The Asmat live in New Guinea, in the southwestern region of the island (measuring some 18,000 square kilometres) that borders on the Arafura Sea. Their culture incorporates various languages, art forms, and festivals. The Wereldmuseum has an impressive collection of objects from this region, including a collection of handmade shields. Many Asmat objects reflect both continuity and change. Sacral elements, for example, have often been retained because they are important to the Asmat identity and the continuation of their traditions. Even so, over time, innovative practices, experimentation, and external factors have influenced their art.

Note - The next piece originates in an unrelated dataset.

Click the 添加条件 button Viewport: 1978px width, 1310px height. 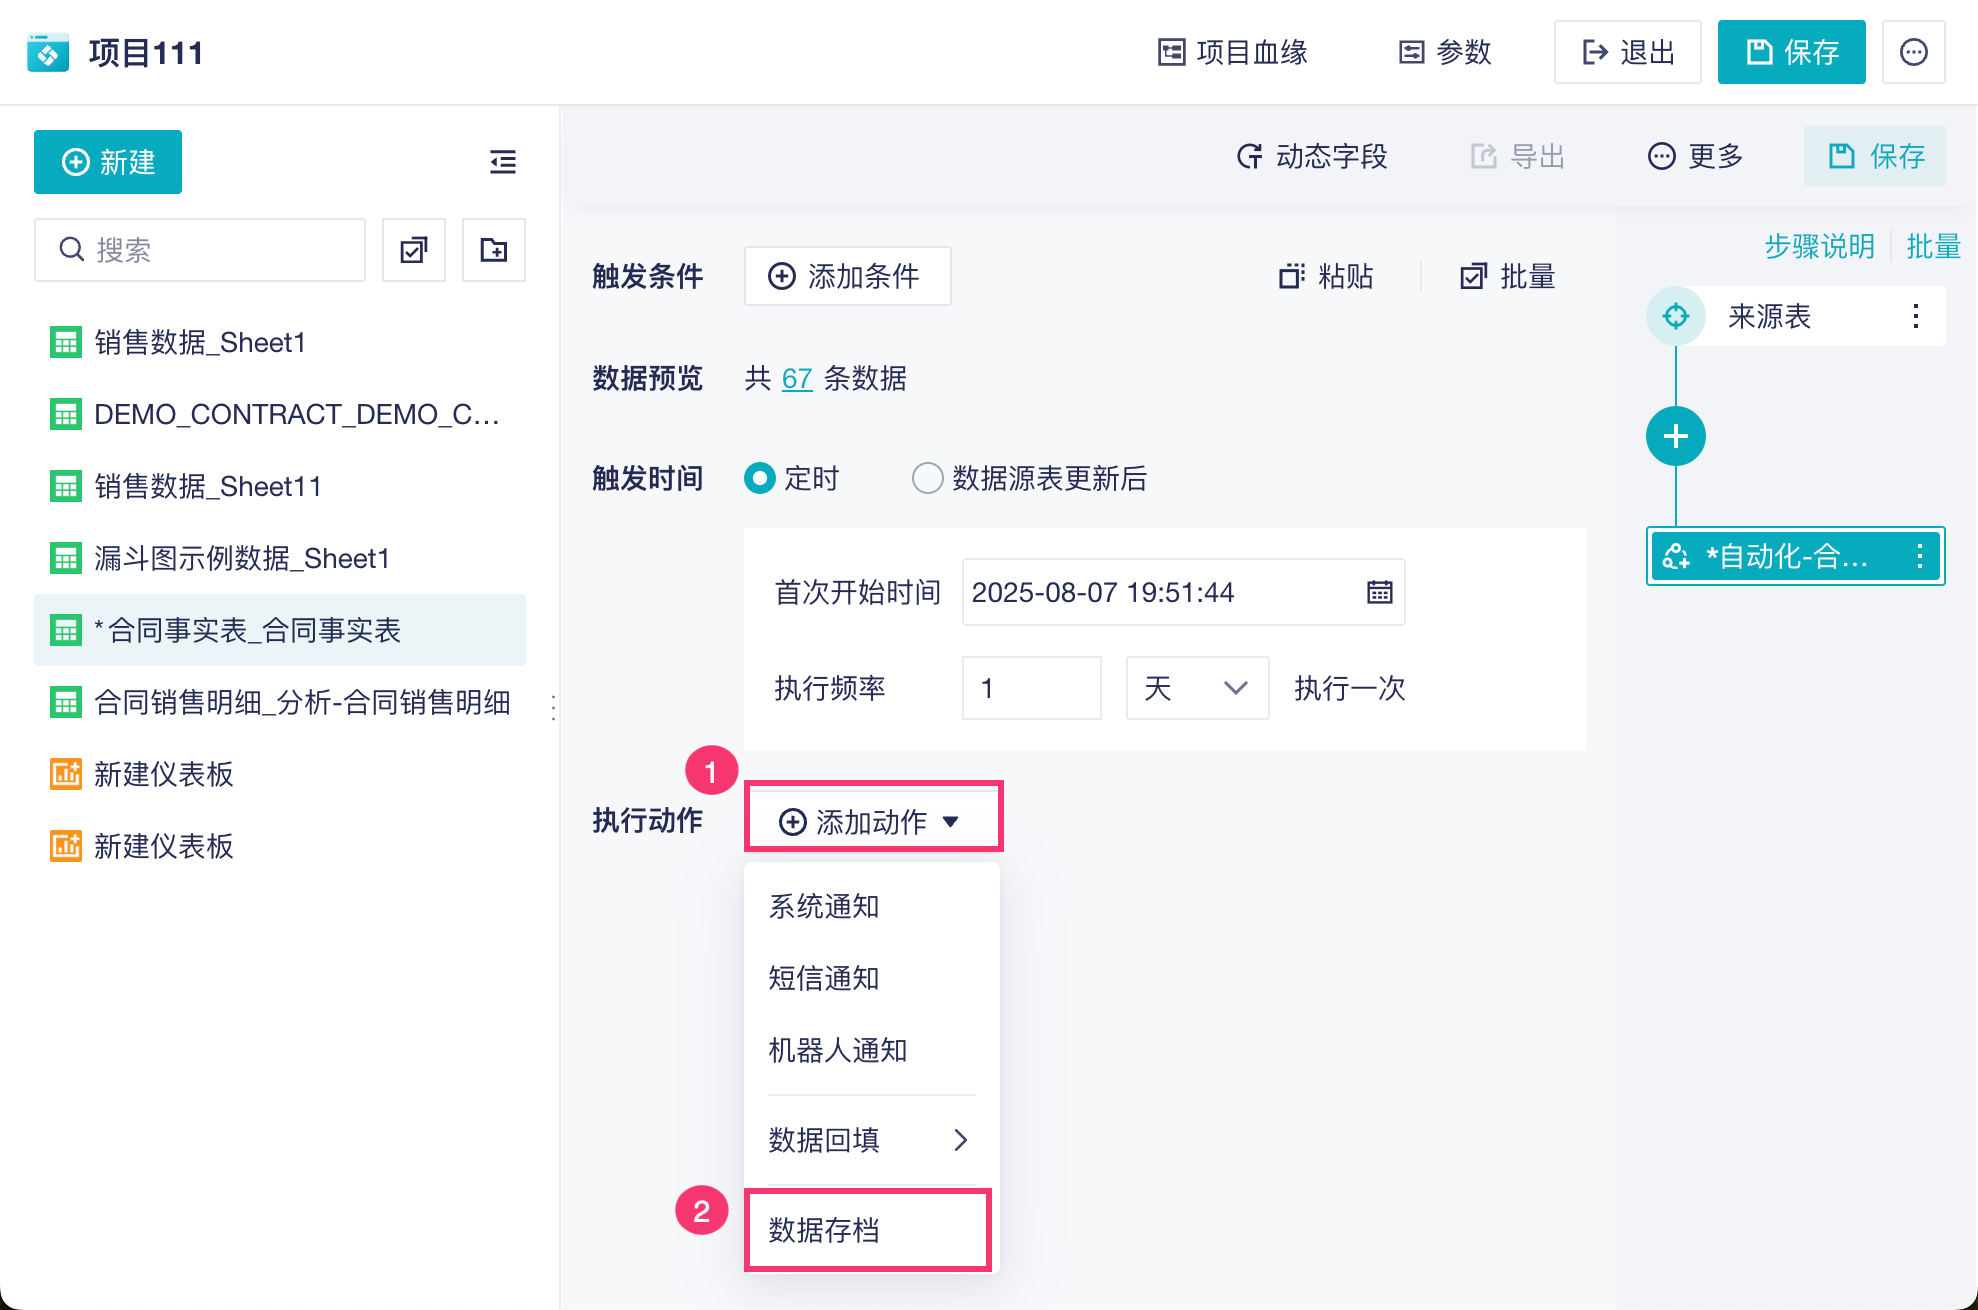point(846,276)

Most of the Asmat shields in Rotterdam Crossroads were collected between 1900 and the 1960s. Most of the shields in the collection of the Wereldmuseum were made with new tools, acquired from European traders. These tools allowed the carvers to work in even more detail. The Asmat woodcarvers use three colours: white, red, and black. The motifs on the shields are based on natural elements, such as lightning, animals and plants, human figures, and ornaments.

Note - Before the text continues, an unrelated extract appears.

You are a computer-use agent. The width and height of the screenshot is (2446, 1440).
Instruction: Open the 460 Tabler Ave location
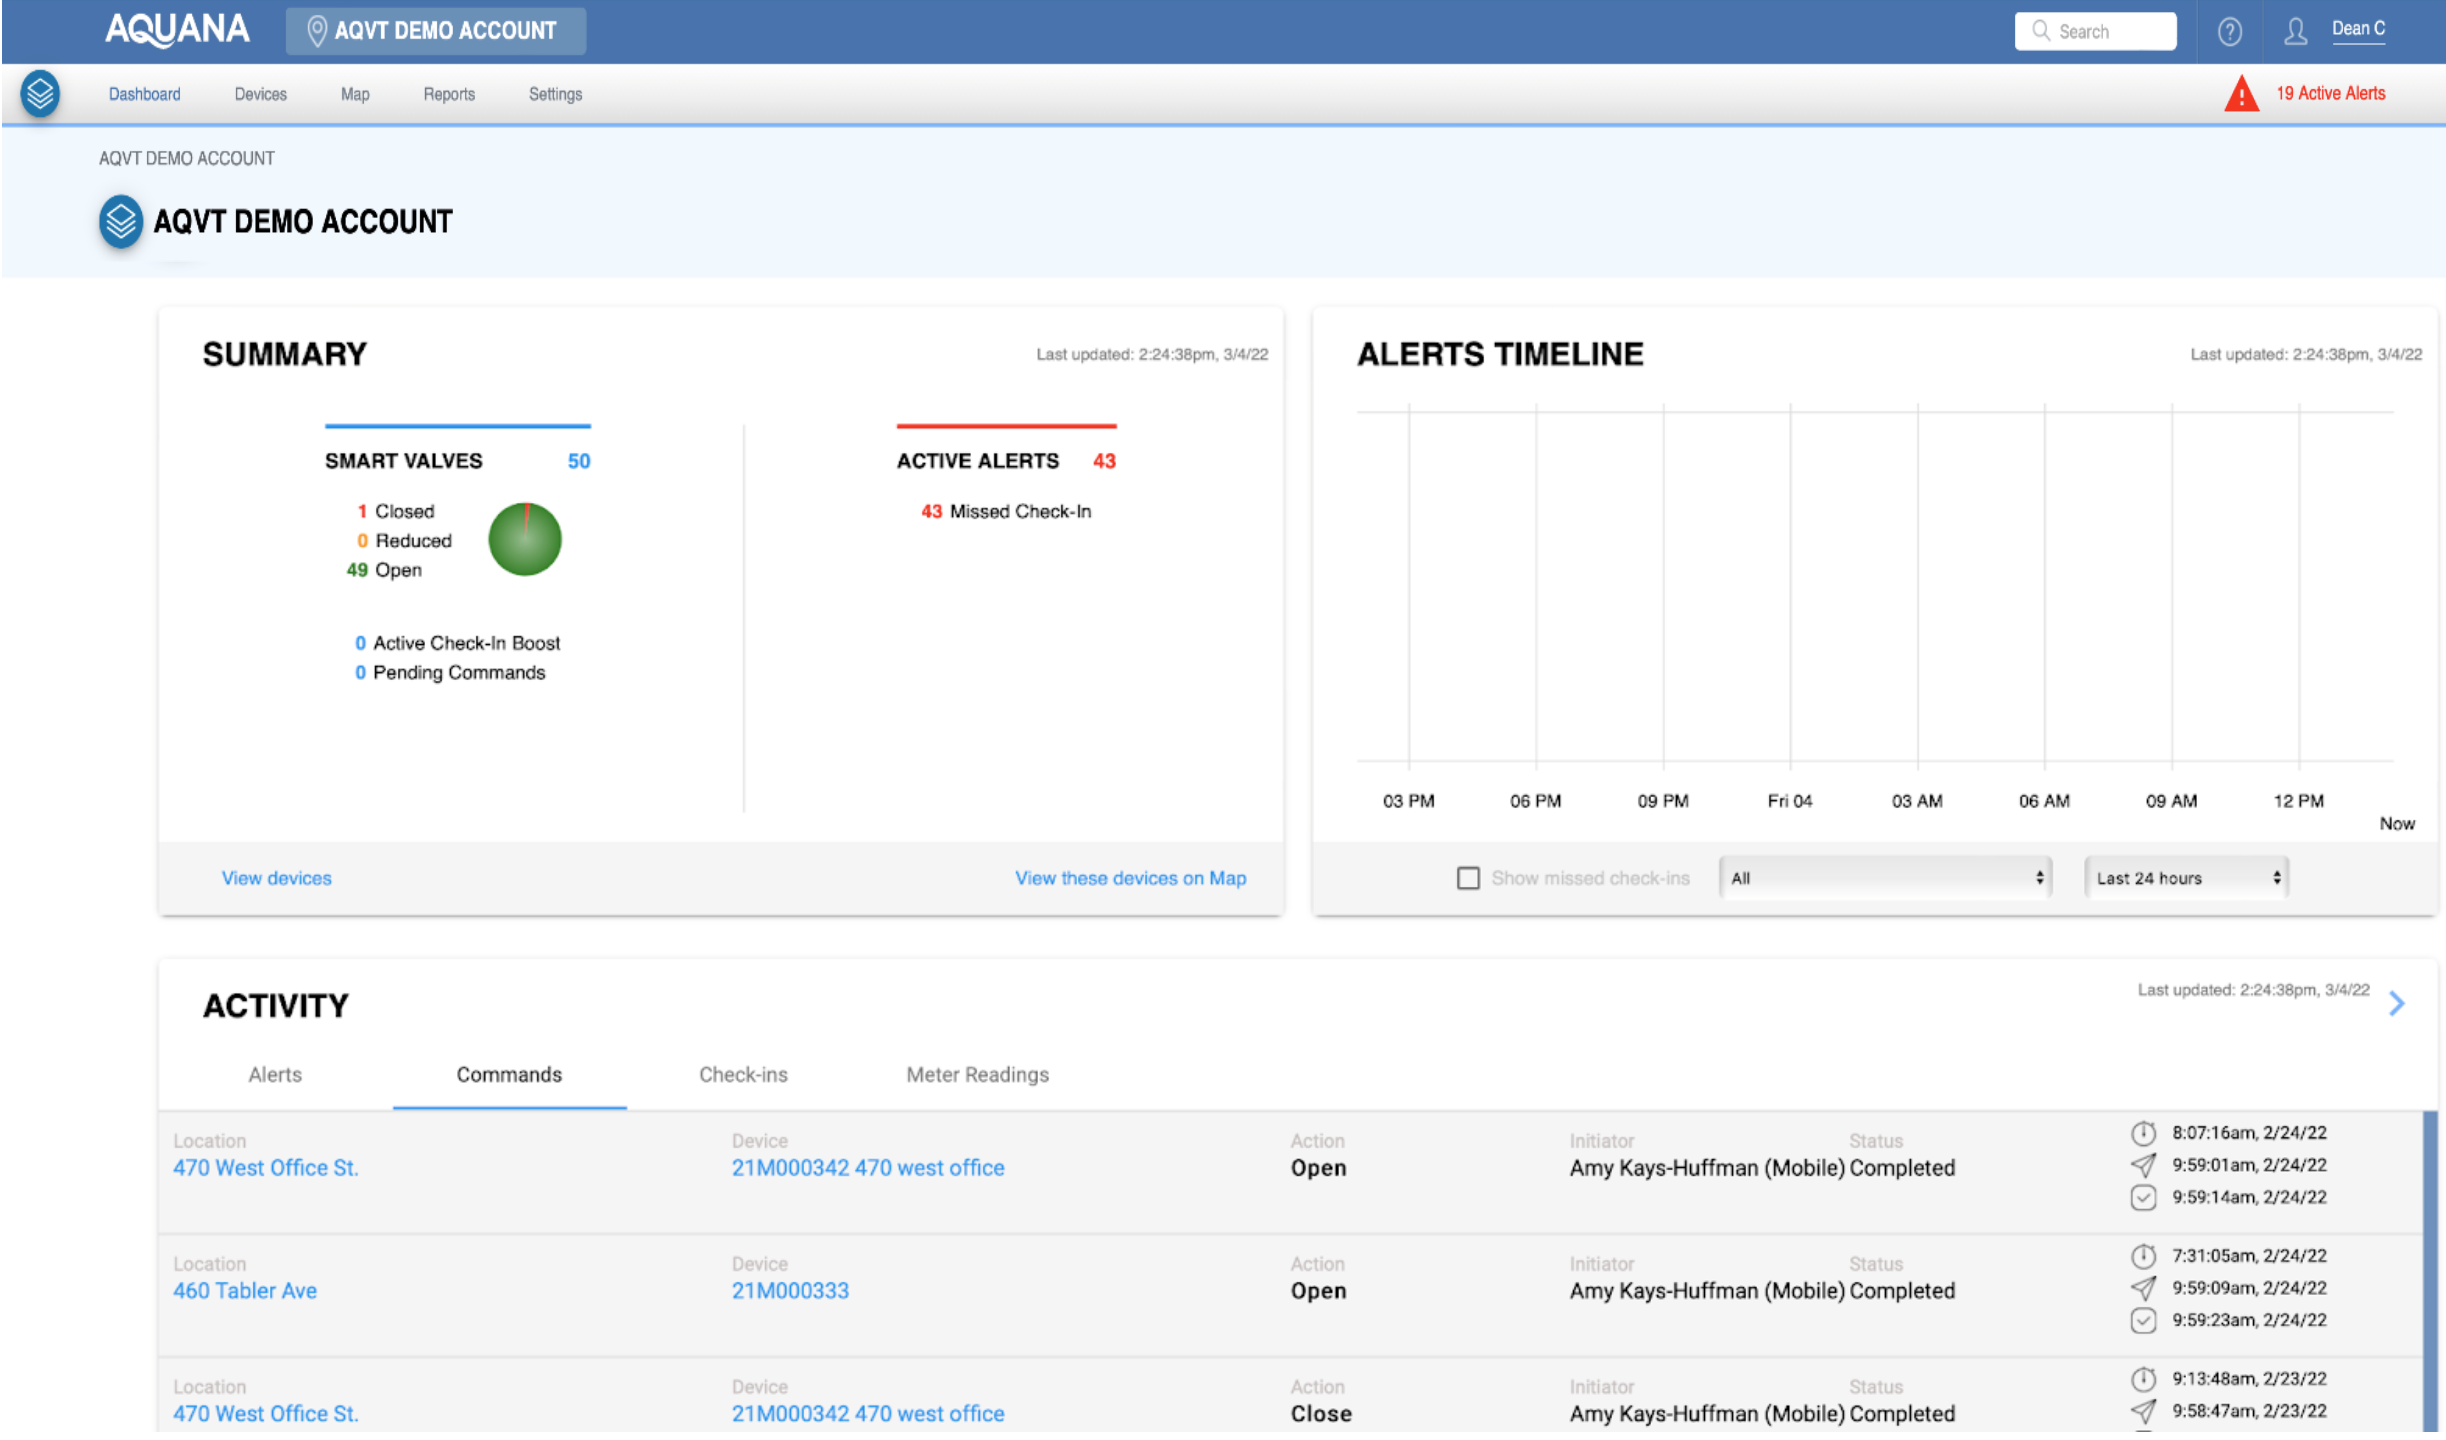245,1291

Asmat shields were initially made for fighting neighbouring groups. They were named for the deceased, often successful war heroes. From the 1950s onwards, the art market’s demand for Asmat shields increased.
Asmat carvings became internationally known in the 1960s and grew very popular with museums and art collectors. Even though they were now produced for the market, the motifs and materials used for the shields stayed largely the same. The international recognition is a great source of pride for the Asmat and has resulted in a boom in the production of art.